Source material:
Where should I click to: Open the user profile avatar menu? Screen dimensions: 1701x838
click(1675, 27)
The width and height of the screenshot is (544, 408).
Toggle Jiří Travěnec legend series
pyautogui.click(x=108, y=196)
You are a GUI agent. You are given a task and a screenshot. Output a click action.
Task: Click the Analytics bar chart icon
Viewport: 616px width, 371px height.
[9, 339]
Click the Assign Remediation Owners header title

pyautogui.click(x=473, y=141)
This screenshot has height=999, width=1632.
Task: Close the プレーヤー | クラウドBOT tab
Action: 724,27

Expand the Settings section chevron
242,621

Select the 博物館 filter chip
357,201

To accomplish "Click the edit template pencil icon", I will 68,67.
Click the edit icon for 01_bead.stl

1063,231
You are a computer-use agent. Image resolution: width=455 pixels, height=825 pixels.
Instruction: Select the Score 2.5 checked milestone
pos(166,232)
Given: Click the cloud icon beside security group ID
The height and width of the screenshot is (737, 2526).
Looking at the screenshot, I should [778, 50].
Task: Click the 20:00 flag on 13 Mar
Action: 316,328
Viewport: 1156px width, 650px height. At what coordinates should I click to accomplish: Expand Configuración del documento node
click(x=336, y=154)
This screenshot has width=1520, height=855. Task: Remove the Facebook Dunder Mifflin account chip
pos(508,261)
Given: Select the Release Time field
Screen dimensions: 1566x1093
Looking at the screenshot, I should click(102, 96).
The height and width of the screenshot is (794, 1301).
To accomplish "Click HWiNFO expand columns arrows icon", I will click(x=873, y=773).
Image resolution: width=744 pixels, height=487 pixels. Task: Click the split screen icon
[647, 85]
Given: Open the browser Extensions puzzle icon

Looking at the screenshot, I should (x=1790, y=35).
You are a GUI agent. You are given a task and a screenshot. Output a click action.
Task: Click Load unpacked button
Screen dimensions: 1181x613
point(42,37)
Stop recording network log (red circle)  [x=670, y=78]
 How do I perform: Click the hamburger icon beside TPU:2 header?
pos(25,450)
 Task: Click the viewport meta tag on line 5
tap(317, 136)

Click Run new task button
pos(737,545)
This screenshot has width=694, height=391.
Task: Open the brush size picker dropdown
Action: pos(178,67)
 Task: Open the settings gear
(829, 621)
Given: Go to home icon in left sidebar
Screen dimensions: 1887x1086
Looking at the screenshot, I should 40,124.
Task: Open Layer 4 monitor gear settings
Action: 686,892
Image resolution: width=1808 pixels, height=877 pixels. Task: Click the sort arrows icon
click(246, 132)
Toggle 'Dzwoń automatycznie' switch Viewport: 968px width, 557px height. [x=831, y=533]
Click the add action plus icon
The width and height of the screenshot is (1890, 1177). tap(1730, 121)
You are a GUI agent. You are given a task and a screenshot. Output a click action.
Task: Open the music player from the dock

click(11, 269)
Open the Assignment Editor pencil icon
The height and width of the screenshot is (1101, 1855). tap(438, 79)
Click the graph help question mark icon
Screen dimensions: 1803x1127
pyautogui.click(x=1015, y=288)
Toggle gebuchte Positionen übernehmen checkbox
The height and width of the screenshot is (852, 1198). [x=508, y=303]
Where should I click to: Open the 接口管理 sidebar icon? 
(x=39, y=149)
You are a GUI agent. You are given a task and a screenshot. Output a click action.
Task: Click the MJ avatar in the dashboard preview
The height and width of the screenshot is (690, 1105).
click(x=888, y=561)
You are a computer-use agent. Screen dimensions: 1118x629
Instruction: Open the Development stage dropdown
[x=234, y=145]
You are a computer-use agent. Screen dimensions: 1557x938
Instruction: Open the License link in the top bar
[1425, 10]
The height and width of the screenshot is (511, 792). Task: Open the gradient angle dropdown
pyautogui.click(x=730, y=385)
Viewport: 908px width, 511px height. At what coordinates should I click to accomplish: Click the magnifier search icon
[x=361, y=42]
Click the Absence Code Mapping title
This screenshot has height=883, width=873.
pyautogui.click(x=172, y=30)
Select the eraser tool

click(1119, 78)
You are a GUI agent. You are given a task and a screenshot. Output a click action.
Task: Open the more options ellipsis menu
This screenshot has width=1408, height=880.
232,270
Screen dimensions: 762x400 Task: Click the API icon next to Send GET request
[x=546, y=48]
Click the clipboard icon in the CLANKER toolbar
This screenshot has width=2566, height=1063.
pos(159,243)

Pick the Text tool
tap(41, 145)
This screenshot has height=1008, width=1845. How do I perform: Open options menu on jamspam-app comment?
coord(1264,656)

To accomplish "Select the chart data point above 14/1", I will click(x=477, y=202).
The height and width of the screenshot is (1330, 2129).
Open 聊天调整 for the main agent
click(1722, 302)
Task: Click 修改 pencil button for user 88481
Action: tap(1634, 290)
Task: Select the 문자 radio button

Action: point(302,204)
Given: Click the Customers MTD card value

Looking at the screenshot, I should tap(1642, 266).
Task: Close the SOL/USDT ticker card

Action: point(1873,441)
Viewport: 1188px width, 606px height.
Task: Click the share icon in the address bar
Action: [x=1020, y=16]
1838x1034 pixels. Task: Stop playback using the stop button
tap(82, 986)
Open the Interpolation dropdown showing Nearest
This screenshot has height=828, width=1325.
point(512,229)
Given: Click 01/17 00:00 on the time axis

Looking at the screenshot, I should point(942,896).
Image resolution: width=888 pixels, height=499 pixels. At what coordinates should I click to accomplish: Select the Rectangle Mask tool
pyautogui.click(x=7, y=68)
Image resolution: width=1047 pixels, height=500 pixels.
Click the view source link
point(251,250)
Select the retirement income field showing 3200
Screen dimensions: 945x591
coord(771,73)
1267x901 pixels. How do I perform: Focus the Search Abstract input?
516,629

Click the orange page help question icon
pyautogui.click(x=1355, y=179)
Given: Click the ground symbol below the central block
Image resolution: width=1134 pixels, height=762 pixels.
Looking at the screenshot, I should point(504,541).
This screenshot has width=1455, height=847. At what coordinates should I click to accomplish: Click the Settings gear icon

Task details: Would you retype the full listing without altering a single word?

Result:
Where should I click to: Open the user profile avatar menu? Screen dimensions: 1701x838
click(1675, 27)
The width and height of the screenshot is (544, 408).
Toggle Jiří Travěnec legend series
pyautogui.click(x=108, y=196)
You are a GUI agent. You are given a task and a screenshot. Output a click action.
Task: Click the Analytics bar chart icon
Viewport: 616px width, 371px height.
[9, 339]
Click the Assign Remediation Owners header title

pyautogui.click(x=473, y=141)
This screenshot has height=999, width=1632.
Task: Close the プレーヤー | クラウドBOT tab
Action: 724,27

Expand the Settings section chevron
242,621

Select the 博物館 filter chip
357,201

To accomplish "Click the edit template pencil icon", I will 68,67.
Click the edit icon for 01_bead.stl

1063,231
You are a computer-use agent. Image resolution: width=455 pixels, height=825 pixels.
Instruction: Select the Score 2.5 checked milestone
pos(166,232)
Given: Click the cloud icon beside security group ID
The height and width of the screenshot is (737, 2526).
Looking at the screenshot, I should [778, 50].
Task: Click the 20:00 flag on 13 Mar
Action: 316,328
Viewport: 1156px width, 650px height. At what coordinates should I click to accomplish: Expand Configuración del documento node
click(x=336, y=154)
This screenshot has width=1520, height=855. Task: Remove the Facebook Dunder Mifflin account chip
pos(508,261)
Given: Select the Release Time field
Screen dimensions: 1566x1093
Looking at the screenshot, I should click(102, 96).
The height and width of the screenshot is (794, 1301).
To accomplish "Click HWiNFO expand columns arrows icon", I will click(x=873, y=773).
Image resolution: width=744 pixels, height=487 pixels. Task: Click the split screen icon
[647, 85]
Given: Open the browser Extensions puzzle icon

Looking at the screenshot, I should (x=1790, y=35).
You are a GUI agent. You are given a task and a screenshot. Output a click action.
Task: Click Load unpacked button
Screen dimensions: 1181x613
point(42,37)
Stop recording network log (red circle)  [x=670, y=78]
 How do I perform: Click the hamburger icon beside TPU:2 header?
pos(25,450)
 Task: Click the viewport meta tag on line 5
tap(317, 136)

Click Run new task button
pos(737,545)
This screenshot has width=694, height=391.
Task: Open the brush size picker dropdown
Action: pos(178,67)
 Task: Open the settings gear
(829, 621)
Given: Go to home icon in left sidebar
Screen dimensions: 1887x1086
Looking at the screenshot, I should 40,124.
Task: Open Layer 4 monitor gear settings
Action: 686,892
Image resolution: width=1808 pixels, height=877 pixels. Task: Click the sort arrows icon
click(246, 132)
Toggle 'Dzwoń automatycznie' switch Viewport: 968px width, 557px height. [x=831, y=533]
Click the add action plus icon
The width and height of the screenshot is (1890, 1177). tap(1730, 121)
You are a GUI agent. You are given a task and a screenshot. Output a click action.
Task: Open the music player from the dock

click(11, 269)
Open the Assignment Editor pencil icon
The height and width of the screenshot is (1101, 1855). tap(438, 79)
Click the graph help question mark icon
Screen dimensions: 1803x1127
pyautogui.click(x=1015, y=288)
Toggle gebuchte Positionen übernehmen checkbox
The height and width of the screenshot is (852, 1198). [x=508, y=303]
Where should I click to: Open the 接口管理 sidebar icon? 
(x=39, y=149)
You are a GUI agent. You are given a task and a screenshot. Output a click action.
Task: Click the MJ avatar in the dashboard preview
The height and width of the screenshot is (690, 1105).
click(x=888, y=561)
You are a computer-use agent. Screen dimensions: 1118x629
Instruction: Open the Development stage dropdown
[x=234, y=145]
You are a computer-use agent. Screen dimensions: 1557x938
Instruction: Open the License link in the top bar
[1425, 10]
The height and width of the screenshot is (511, 792). Task: Open the gradient angle dropdown
pyautogui.click(x=730, y=385)
Viewport: 908px width, 511px height. At what coordinates should I click to accomplish: Click the magnifier search icon
[x=361, y=42]
Click the Absence Code Mapping title
This screenshot has height=883, width=873.
pyautogui.click(x=172, y=30)
Select the eraser tool

click(1119, 78)
You are a GUI agent. You are given a task and a screenshot. Output a click action.
Task: Open the more options ellipsis menu
This screenshot has width=1408, height=880.
232,270
Screen dimensions: 762x400 Task: Click the API icon next to Send GET request
[x=546, y=48]
Click the clipboard icon in the CLANKER toolbar
This screenshot has width=2566, height=1063.
pos(159,243)

Pick the Text tool
tap(41, 145)
This screenshot has height=1008, width=1845. How do I perform: Open options menu on jamspam-app comment?
coord(1264,656)

To accomplish "Select the chart data point above 14/1", I will click(x=477, y=202).
The height and width of the screenshot is (1330, 2129).
Open 聊天调整 for the main agent
click(1722, 302)
Task: Click 修改 pencil button for user 88481
Action: tap(1634, 290)
Task: Select the 문자 radio button

Action: point(302,204)
Given: Click the Customers MTD card value

Looking at the screenshot, I should tap(1642, 266).
Task: Close the SOL/USDT ticker card

Action: point(1873,441)
Viewport: 1188px width, 606px height.
Task: Click the share icon in the address bar
Action: [x=1020, y=16]
1838x1034 pixels. Task: Stop playback using the stop button
tap(82, 986)
Open the Interpolation dropdown showing Nearest
This screenshot has height=828, width=1325.
point(512,229)
Given: Click 01/17 00:00 on the time axis

Looking at the screenshot, I should point(942,896).
Image resolution: width=888 pixels, height=499 pixels. At what coordinates should I click to accomplish: Select the Rectangle Mask tool
pyautogui.click(x=7, y=68)
Image resolution: width=1047 pixels, height=500 pixels.
Click the view source link
point(251,250)
Select the retirement income field showing 3200
Screen dimensions: 945x591
coord(771,73)
1267x901 pixels. How do I perform: Focus the Search Abstract input?
516,629

Click the orange page help question icon
pyautogui.click(x=1355, y=179)
Given: Click the ground symbol below the central block
Image resolution: width=1134 pixels, height=762 pixels.
Looking at the screenshot, I should point(504,541).
This screenshot has width=1455, height=847. At what coordinates should I click to accomplish: Click the Settings gear icon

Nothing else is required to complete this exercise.